◆ What is needed ◆
Transcribe verbatim every line from the line containing "Select 'Daily Prev" to the end of the entries, including both endpoints. Output nothing beyond those lines.

---------- Supplied information ----------

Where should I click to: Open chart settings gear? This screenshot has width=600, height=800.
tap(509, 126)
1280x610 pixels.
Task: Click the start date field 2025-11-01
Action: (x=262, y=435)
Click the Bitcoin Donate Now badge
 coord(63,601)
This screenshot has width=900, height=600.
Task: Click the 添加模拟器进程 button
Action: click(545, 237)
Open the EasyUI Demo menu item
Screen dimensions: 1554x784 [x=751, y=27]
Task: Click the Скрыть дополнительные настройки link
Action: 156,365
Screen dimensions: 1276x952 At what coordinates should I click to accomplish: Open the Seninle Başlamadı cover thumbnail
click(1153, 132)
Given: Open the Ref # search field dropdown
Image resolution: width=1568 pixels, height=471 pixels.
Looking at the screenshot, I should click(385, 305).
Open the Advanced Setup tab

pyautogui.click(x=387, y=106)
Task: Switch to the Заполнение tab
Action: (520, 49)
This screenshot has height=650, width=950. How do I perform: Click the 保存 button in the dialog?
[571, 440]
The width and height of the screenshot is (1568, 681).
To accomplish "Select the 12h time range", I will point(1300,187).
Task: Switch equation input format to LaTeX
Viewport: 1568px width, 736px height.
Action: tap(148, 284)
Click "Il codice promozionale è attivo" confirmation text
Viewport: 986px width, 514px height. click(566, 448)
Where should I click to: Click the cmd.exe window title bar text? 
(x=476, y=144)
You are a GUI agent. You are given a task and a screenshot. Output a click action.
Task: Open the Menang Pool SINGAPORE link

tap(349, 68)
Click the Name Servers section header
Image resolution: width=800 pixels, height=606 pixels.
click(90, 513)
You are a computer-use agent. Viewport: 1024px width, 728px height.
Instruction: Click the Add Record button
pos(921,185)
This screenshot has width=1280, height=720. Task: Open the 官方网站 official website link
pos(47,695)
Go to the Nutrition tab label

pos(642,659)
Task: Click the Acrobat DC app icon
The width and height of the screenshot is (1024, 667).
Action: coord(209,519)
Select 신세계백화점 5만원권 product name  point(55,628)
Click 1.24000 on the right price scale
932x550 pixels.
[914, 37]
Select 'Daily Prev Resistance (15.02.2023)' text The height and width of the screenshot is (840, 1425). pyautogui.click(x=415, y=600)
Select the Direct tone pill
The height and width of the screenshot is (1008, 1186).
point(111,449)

----------

◆ Answer box ◆
Select 'Daily Prev Resistance (15.02.2023)' text The height and width of the screenshot is (840, 1425). pyautogui.click(x=415, y=600)
Select the Direct tone pill
The height and width of the screenshot is (1008, 1186).
point(111,449)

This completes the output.